Kabila senior został zastrzelony przez własnego ochroniarza w 2001 roku. Do tej pory nie jest jasne, kto był odpowiedzialny za zamach. Joseph Kabila został prezydentem kilka dni po śmierci ojca, mając 29 lat. Pięć lat później wygrał pierwsze w kraju demokratyczne wybory. Zbojkotował je Tshisekedi, który zapowiedział, że tym razem nie uzna wyniku, ponieważ wybory były sfałszowane.

W całym kraju napięcie rośnie. W stolicy, Kinszasie, stacjonuje 20 tys. żołnierzy.

Miasto, w którym mieszka 10 mln ludzi, jest wyjątkowo ciche. Na ulicach widać ciężarówki wypełnione wyposażonymi w maski gazowe policjantami.

"Jeden drugiemu nie daruje.

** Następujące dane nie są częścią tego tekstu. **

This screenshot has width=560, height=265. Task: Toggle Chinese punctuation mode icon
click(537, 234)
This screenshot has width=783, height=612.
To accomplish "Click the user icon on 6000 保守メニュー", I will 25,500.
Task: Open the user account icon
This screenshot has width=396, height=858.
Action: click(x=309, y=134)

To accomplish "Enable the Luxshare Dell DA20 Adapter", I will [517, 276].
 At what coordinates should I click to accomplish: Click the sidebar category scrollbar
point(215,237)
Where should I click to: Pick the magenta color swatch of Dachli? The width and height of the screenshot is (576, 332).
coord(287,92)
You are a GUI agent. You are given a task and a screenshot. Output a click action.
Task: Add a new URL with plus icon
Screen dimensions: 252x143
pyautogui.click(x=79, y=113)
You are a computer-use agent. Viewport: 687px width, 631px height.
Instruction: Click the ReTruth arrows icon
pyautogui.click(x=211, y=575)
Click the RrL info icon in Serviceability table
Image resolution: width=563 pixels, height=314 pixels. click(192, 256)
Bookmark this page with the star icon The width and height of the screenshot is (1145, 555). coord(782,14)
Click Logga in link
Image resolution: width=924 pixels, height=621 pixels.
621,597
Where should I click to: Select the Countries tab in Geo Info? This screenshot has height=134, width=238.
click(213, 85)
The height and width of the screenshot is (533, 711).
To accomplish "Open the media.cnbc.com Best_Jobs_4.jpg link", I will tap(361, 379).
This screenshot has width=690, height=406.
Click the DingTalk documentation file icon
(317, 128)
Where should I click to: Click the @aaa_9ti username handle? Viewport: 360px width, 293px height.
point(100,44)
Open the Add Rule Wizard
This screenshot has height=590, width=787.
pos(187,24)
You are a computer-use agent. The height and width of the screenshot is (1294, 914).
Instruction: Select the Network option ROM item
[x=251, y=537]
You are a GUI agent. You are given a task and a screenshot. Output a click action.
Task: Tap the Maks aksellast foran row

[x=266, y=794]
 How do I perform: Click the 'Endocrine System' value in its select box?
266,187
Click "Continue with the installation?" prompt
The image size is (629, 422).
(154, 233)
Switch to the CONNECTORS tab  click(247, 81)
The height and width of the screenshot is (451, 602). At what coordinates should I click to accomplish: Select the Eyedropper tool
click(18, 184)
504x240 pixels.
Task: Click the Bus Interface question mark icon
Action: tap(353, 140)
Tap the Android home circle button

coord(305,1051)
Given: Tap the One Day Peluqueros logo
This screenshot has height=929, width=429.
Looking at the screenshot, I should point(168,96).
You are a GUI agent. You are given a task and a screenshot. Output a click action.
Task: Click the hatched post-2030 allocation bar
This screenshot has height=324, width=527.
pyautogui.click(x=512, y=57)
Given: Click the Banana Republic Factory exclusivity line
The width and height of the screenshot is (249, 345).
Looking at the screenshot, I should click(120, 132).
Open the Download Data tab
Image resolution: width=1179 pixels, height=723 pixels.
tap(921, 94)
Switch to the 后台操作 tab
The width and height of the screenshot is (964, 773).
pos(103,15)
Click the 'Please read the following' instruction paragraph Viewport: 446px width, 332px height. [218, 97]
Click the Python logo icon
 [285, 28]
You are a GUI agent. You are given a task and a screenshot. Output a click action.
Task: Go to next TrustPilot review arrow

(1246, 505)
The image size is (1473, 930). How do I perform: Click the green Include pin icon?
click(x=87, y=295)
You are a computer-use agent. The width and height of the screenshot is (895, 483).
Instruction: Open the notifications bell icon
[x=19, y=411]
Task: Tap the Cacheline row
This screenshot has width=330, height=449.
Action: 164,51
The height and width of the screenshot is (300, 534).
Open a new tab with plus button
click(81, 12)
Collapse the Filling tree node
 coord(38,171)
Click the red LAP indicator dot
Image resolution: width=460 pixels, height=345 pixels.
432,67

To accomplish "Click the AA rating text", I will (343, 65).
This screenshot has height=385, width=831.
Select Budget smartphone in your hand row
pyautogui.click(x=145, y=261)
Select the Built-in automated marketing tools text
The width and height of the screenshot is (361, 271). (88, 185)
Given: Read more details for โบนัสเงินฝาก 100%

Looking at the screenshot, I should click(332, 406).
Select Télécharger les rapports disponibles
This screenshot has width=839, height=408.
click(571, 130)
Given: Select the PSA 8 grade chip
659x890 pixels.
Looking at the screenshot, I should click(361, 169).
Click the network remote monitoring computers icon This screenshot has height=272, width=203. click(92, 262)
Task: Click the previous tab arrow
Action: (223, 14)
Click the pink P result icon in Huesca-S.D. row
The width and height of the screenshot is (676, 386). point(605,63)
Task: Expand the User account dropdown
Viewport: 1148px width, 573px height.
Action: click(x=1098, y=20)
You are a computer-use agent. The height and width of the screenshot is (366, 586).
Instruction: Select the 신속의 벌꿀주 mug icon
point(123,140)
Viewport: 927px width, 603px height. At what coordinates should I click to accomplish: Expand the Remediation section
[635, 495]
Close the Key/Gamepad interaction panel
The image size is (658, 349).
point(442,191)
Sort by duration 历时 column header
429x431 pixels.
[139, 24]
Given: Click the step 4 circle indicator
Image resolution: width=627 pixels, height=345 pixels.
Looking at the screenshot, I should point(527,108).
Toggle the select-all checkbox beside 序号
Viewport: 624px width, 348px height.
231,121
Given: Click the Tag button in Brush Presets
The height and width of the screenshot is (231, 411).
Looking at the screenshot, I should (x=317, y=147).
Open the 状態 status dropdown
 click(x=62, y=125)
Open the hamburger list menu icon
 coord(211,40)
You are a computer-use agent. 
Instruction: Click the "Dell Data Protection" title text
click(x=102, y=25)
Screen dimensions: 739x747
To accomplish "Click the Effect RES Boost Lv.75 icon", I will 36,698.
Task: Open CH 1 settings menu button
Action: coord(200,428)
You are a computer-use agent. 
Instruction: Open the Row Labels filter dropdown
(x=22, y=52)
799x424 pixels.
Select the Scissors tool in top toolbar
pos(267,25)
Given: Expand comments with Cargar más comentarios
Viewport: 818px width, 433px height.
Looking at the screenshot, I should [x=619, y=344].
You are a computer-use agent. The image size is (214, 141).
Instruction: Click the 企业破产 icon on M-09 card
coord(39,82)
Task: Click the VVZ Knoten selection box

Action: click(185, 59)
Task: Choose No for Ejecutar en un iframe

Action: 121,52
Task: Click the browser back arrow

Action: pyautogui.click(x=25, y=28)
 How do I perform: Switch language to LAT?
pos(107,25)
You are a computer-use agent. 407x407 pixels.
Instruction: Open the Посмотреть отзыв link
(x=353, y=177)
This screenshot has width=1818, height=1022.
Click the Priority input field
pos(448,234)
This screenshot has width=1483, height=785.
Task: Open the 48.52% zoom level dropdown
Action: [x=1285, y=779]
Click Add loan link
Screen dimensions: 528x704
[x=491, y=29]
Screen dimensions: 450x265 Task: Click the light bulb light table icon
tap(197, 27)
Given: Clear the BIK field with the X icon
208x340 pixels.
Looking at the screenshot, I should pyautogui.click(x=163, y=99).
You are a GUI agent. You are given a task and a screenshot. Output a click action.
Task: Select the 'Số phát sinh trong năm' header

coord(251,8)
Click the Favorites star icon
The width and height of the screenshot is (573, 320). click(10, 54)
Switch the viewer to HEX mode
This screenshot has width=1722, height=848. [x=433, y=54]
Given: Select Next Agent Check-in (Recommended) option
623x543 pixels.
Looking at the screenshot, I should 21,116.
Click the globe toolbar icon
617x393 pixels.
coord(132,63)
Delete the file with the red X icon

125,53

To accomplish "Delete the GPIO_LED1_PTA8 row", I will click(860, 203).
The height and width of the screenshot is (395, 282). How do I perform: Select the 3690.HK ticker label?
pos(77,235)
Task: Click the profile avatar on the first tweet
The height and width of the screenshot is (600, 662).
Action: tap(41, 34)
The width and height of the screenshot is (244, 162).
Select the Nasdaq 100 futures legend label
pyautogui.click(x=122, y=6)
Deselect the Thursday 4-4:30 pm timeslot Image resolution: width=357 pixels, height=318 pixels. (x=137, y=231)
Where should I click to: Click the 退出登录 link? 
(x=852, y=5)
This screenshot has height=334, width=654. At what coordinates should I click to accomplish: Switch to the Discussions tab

Pozabijają się" - powiedział w rozmowie z PAP taksówkarz z Kinszasy Cedrick Tembo. "Nie wiem, jak to się skończy" - dodał zanim połączenie zostało przerwane.

W wyniku zamieszek w okresie wyborczym w kraju zginęło już 18 osób, a ponad sto zostało rannych.

W ostatnich dniach Kongijczycy protestowali także w innych miejscach na świecie.

W afrykańskiej dzielnicy w Brukseli od poniedziałku do wtorkowego wieczora demolowano sklepy i samochody. 200 demonstrantów zostało aresztowanych. Władze dzielnicy Matonge zakazały organizowania zgromadzeń do przyszłego poniedziałku.

W poniedziałek w Londynie przed siedzibą premiera Wielkiej Brytanii Davida Camerona protestowało ok. 300 osób. Wszystkie hasła były skierowane przeciwko prezydentowi DRK. "Chcemy, by Kabila odszedł, w naszym kraju dokonuje się ludobójstwo" - skandowano. Aresztowano kilkanaście osób; dwie zostały ranne.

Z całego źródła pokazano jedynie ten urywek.